KING AND THE CHORUS GIRL, THE

KING AND THE CHORUS GIRL, THE (A GRAND PASSION) (ROMANCE IS SACRED)

(director: Mervyn LeRoy; screenwriters: Groucho Marx/Norman Krasna/from the story “Grand Passion” by Marx & Krasna; cinematographer: Tony Gaudio; editor: Thomas Richards; music: Werner R. Heymann; cast: Fernand Gravey (Alfred Bruger VII), Joan Blondell (Dorothy Ellis), Edward Everett Horton (Count Humbert Evel Bruger), Alan Mowbray (Donald Taylor), Mary Nash (Duchess Anna of Eberfield), Jane Wyman (Babette Latour), Luis Alberni (Gaston), Lionel Pape (Dr. Kornish), Jacques Lory (Waiter); Runtime: 95; MPAA Rating: NR; producers: Mervyn LeRoy; Warner Bros.; 1937-B/W)

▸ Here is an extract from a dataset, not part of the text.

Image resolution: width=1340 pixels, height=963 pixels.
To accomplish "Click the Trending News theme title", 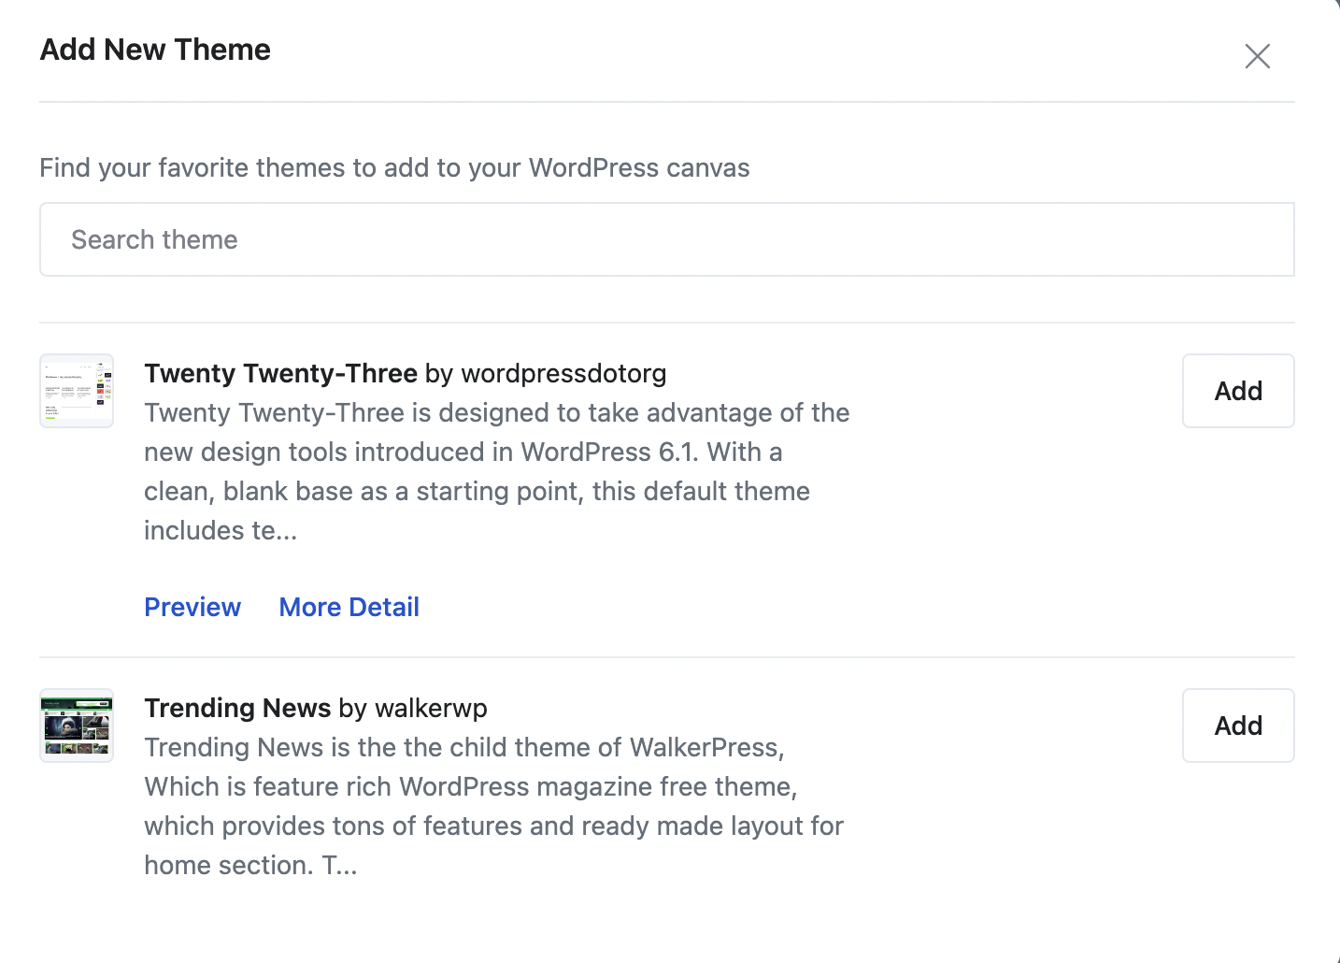I will (237, 708).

“Go figure, it’s co-written by Groucho Marx and is not funny.”

Reviewed by Dennis Schwartz

Go figure, it’s co-written by Groucho Marx and is not funny. Groucho and his old friend Norman Krasna write the screenplay based on their story the “Grand Passion.” Director Mervyn LeRoy (“Quo Vadis”/”Little Caesar”) directs as if he’s asleep at the reel.

Alfred Bruger VII (Fernand Gravey, Belgian actor, making his American film debut ), a former deposed king, is now living an aimless life in Paris with his last two subjects still serving him, Count Humbert (Edward Everett Horton) and Duchess Anna (Mary Nash). He’s urged by his two loyal subjects to stop drinking himself to sleep every night and go to the theater to be seen in public. He chooses to attend the Folies Bergere, where he’s attracted to the American chorus girl Dorothy Ellis (Joan Blondell).

As the monarch courts her, she demands in a restrained way to be treated with dignity and he learns that to keep her he must oblige her wishes. They manage to find true romance, in a film that’s so boring it can put you to sleep without the need of drink. In the final act, there’s a shipboard marriage and the Royal couple sail to Niagara Falls for the honeymoon.

The musical numbers include “For You” and “On the Rue de la Paix.”

Alan Mowbray is wasted in a small part pretending to be a doctor treating the king.

The film benefited at the box office when three months prior to its release, King Edward VIII of Great Britain abdicated his throne to wed an American commoner, divorcee Wallis Warfield Simpson.